# LS1/LS6 Valley Pan



## Tanksta (Jun 12, 2013)

Newb here so please pardon my ignorance. My son acquired a 2004 GTO with the LS1. The car has been modded some...Cam/Rollers/Kook LT headers/KN CAI
I am having issues with the PVC system...excessive oil in TB and am getting ready to install a catch can and vented oil fill cap. I have been researching the threads here and other forums and from what I can tell this seems to be a mod that needs to be performed. I have had the dipstick pop up twice and lost a fair amount of oil both times. I can't imagine why they didn't address this when they made the other mods.

My question at this point is trying to determine which valley pan/cover I have. I am attaching a photo and hopefully y'all can tell me for sure. 

Here is my plan: add catch can...cap off passenger side outlet...run hose/filter from factory capped outlet on driver's side....vented/filter oil cap. 

Opinions?


----------



## svede1212 (Nov 1, 2005)

You have the stock setup. I would NOT do what you are proposing to do. The rear facing driver's side valve cover access point will suck oil out like a vampire.
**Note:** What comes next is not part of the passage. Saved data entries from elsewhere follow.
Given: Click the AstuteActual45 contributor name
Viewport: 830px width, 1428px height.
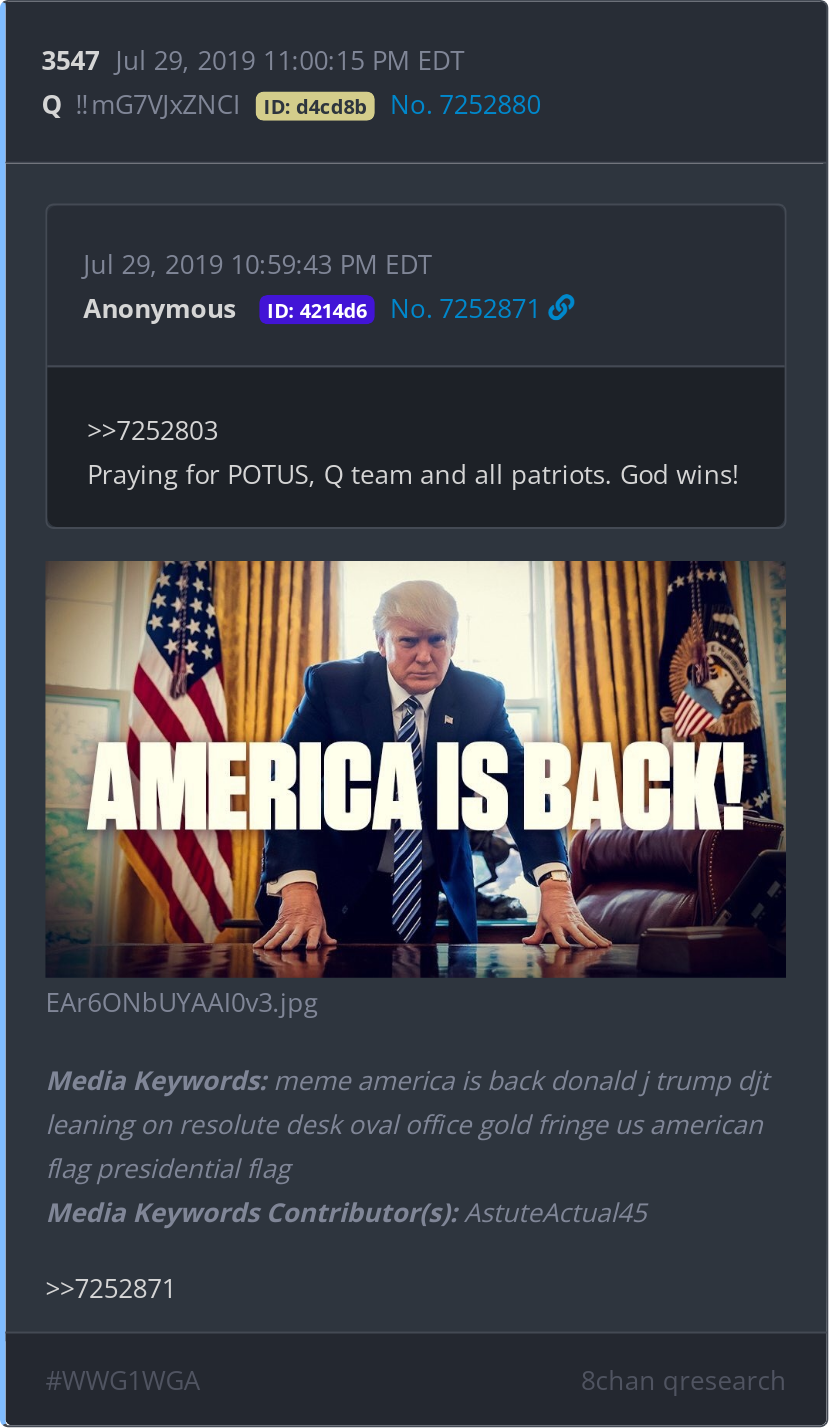Looking at the screenshot, I should click(556, 1213).
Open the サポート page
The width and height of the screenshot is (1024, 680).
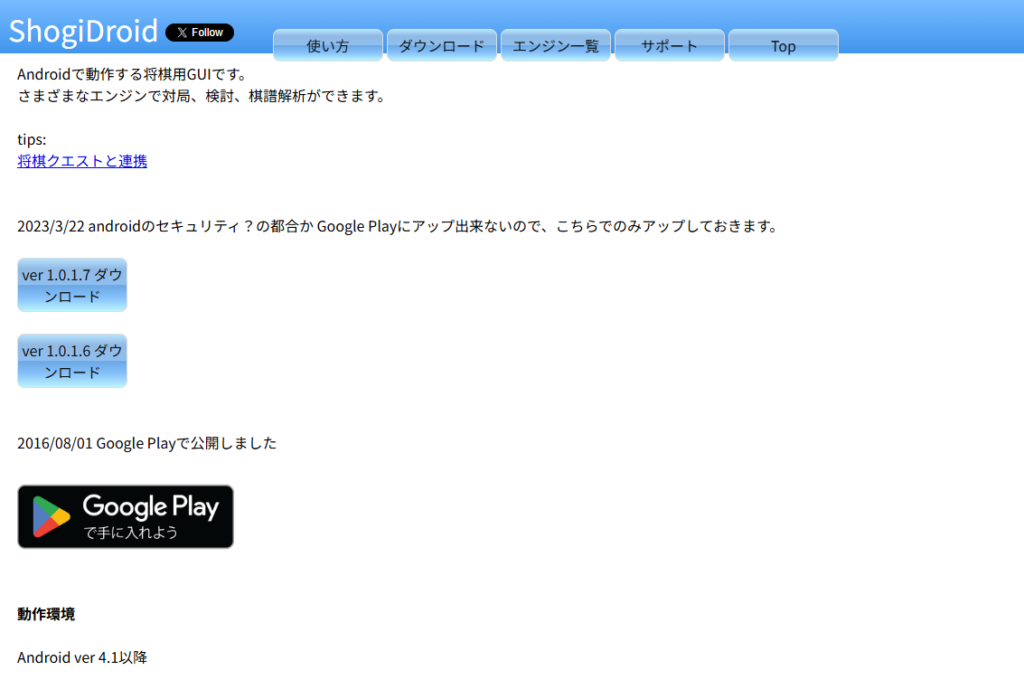(669, 46)
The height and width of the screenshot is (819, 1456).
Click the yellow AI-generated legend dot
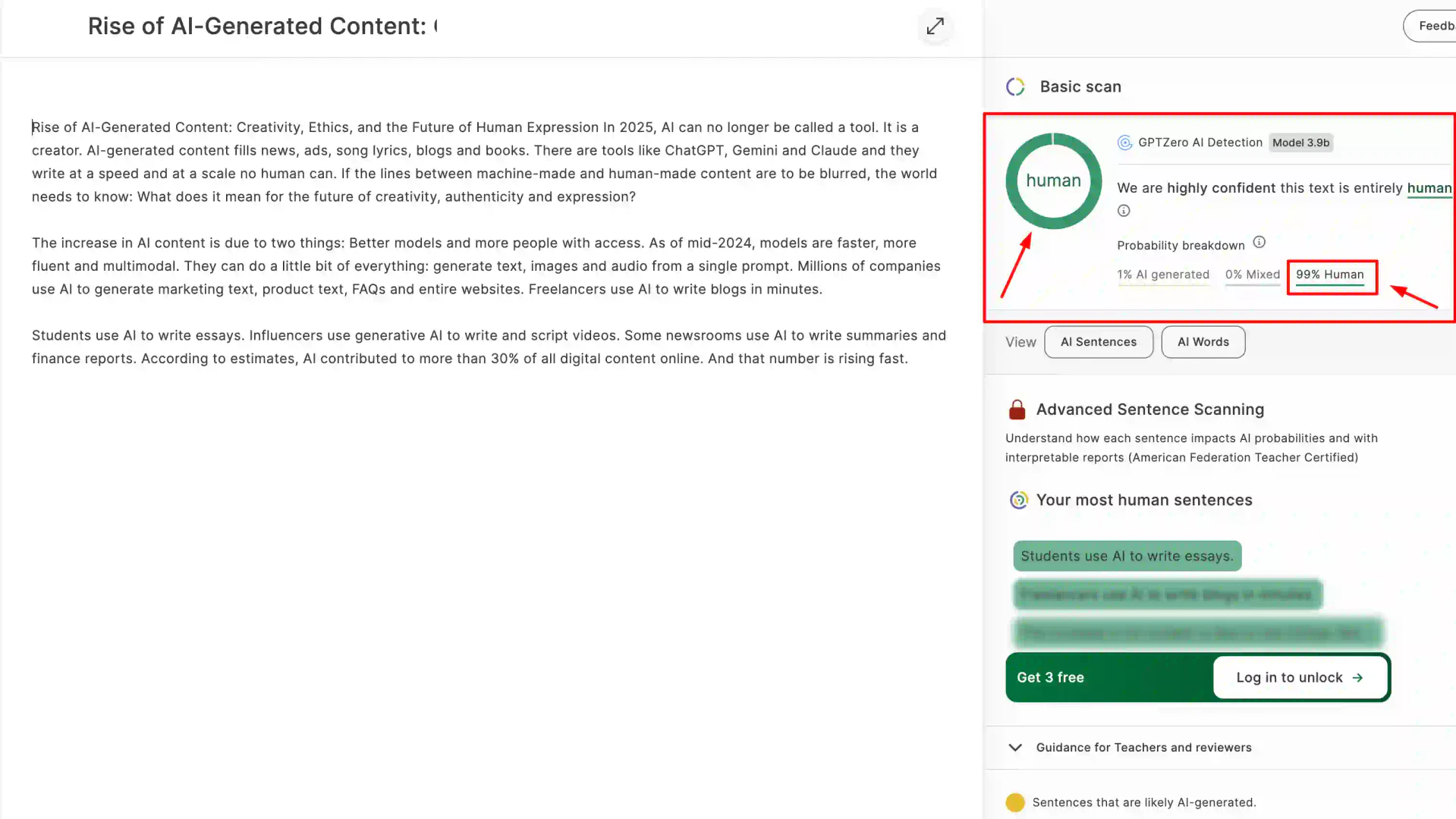point(1014,802)
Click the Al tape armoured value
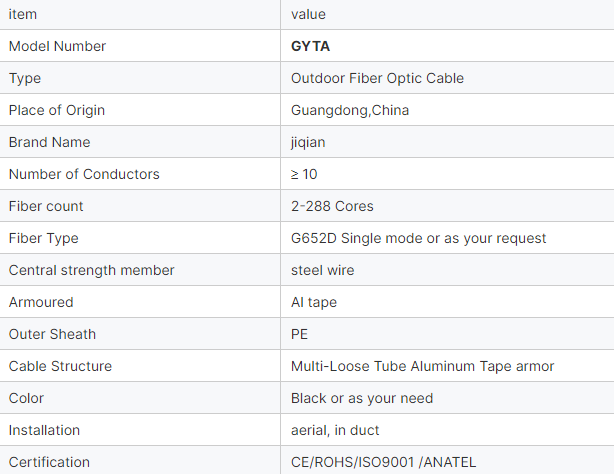Image resolution: width=614 pixels, height=474 pixels. coord(314,302)
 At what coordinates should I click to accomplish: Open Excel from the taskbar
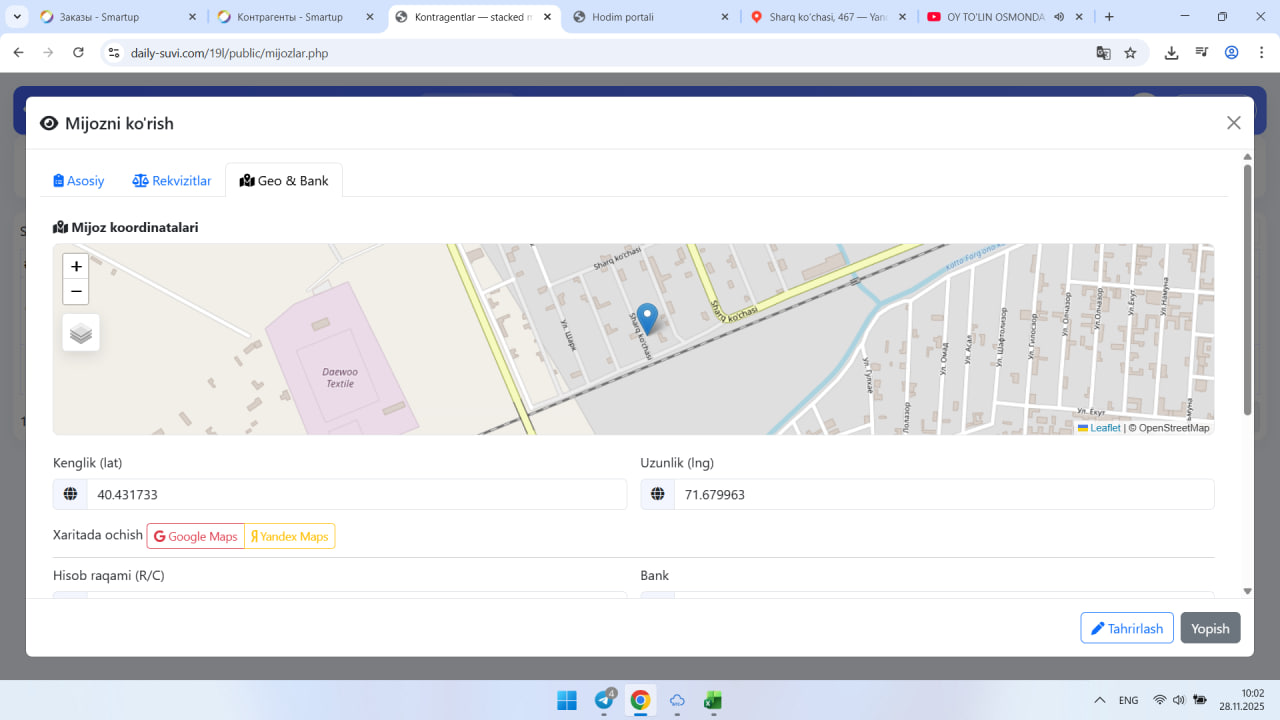[713, 700]
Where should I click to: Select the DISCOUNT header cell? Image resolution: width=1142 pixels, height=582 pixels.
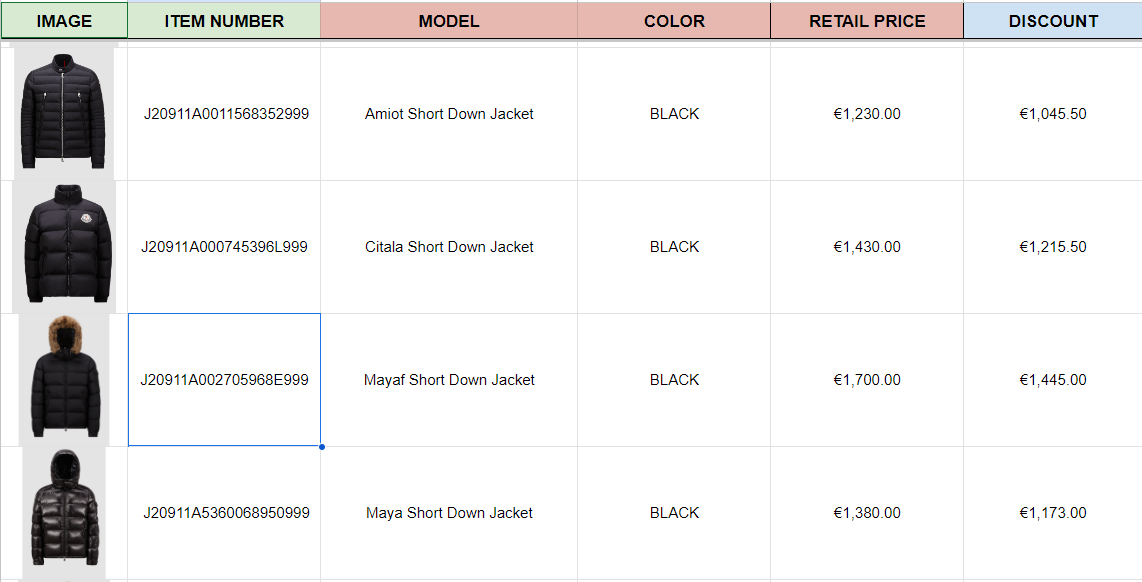point(1053,20)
Also if you vent your system and are using a MAF the engine will be getting air that hasn't gone through the MAF from your cap vent.

The stock air path is fresh air in from the center top/pass. side of the TB (which is past the MAF so it's metered) to the pass. valve cover vent barb, through the engine, out the barb on the valley cover to a port behind the throttle blade where is oils up the inside of the manifold and heads. 

Catch cans help but my experience is that the differences between most of them is how pretty they look and what color. The size of them is so small and the path so short that it does not condense out all the oil vapor. I did a DIY over-the-top system that is hidden and under $50.


----------